• [WRITTEN TASK 1]: Transcribe the part of the touch sensor patent text that begins at the words "This invention relates" and stops after the words "finger is present.".
• [WRITTEN TASK 2]: Pick up the touch sensor patent text after its last sentence and keep writing it.

• [EXCERPTED PASSAGE]:
---
METHOD FOR INCREASING A SCANNING RATE ON A CAPACITANCE SENSITIVE TOUCH SENSOR HAVING AN XY ELECTRODE GRID

Abstract

A system and method for increasing a scanning rate, reducing the effects of noise and reducing power consumption when using a touch sensor having an electrode grid formed by co-planar but orthogonal XY electrodes, wherein the touch sensor may be used to determine the position of an object on a surface of the touch sensor in two measurement cycles, one set of electrodes functioning as a single large drive electrode and the other set of electrodes functioning as a single large sense electrode for a first measurement cycle, then the functions being switched for a second measurement cycle.

Description

BACKGROUND OF THE INVENTION

1. Field of the Invention

This invention relates generally to touch sensors. More specifically, the present invention is a system and method for increasing a scanning rate using a traditional XY grid which can capture the full XY image in two measurements when a single finger is present.

2. Description of Related Art

There are several designs for capacitance sensitive touch sensors. It is useful to examine the underlying technology to better understand how any capacitance sensitive touch sensor can be modified to work with the present invention.

The CIRQUE® Corporation touchpad is a mutual capacitance-sensing device and an example is illustrated as a block diagram in FIG. 1. In this touchpad 10, a grid of X (12) and Y (14) electrodes and a sense electrode 16 is used to define the touch-sensitive area 18 of the touchpad. Typically, the touchpad 10 is a rectangular grid of approximately 16 by 12 electrodes, or 8 by 6 electrodes when there are space constraints. Interlaced with these X (12) and Y (14) (or row and column) electrodes is a single sense electrode 16. All position measurements are made through the sense electrode 16.

The CIRQUE® Corporation touchpad 10 measures an imbalance in electrical charge on the sense line 16. When no pointing object is on or in proximity to the touchpad 10, the touchpad circuitry 20 is in a balanced state, and there is no charge imbalance on the sense line 16. When a pointing object creates imbalance because of capacitive coupling when the object approaches or touches a touch surface (the sensing area 18 of the touchpad 10), a change in capacitance occurs on the electrodes 12, 14. What is measured is the change in capacitance, but not the absolute capacitance value on the electrodes 12, 14. The touchpad 10 determines the change in capacitance by measuring the amount of charge that must be injected onto the sense line 16 to reestablish or regain balance of charge on the sense line.
---
• [RECORDS SHOWN]:
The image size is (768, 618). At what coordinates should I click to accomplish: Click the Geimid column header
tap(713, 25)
---
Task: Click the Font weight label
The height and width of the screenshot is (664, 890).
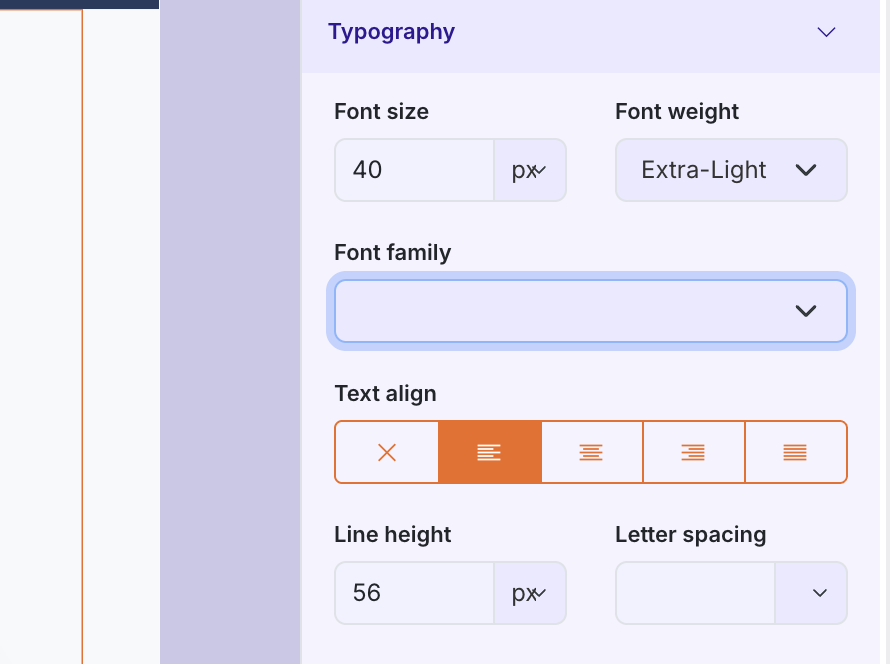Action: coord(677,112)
---
• [TASK RESULT 1]:
This invention relates generally to touch sensors. More specifically, the present invention is a system and method for increasing a scanning rate using a traditional XY grid which can capture the full XY image in two measurements when a single finger is present.

• [TASK RESULT 2]:
The system above is utilized to determine the position of a finger on or in proximity to a touchpad 10 as follows. This example describes row electrodes 12, and is repeated in the same manner for the column electrodes 14. The values obtained from the row and column electrode measurements determine an intersection which is the centroid of the pointing object on or in proximity to the touchpad 10.

In the first step, a first set of row electrodes 12 are driven with a first signal from P, N generator 22, and a different but adjacent second set of row electrodes are driven with a second signal from the P, N generator. The touchpad circuitry 20 obtains a value from the sense line 16 using a mutual capacitance measuring device 26 that indicates which row electrode is closest to the pointing object. However, the touchpad circuitry 20 under the control of some microcontroller 28 cannot yet determine on which side of the row electrode the pointing object is located, nor can the touchpad circuitry 20 determine just how far the pointing object is located away from the electrode. Thus, the system shifts by one electrode the group of electrodes 12 to be driven. In other words, the electrode on one side of the group is added, while the electrode on the opposite side of the group is no longer driven. The new group is then driven by the P, N generator 22 and a second measurement of the sense line 16 is taken.

From these two measurements, it is possible to determine on which side of the row electrode the pointing object is located, and how far away. Pointing object position determination is then performed by using an equation that compares the magnitude of the two signals measured.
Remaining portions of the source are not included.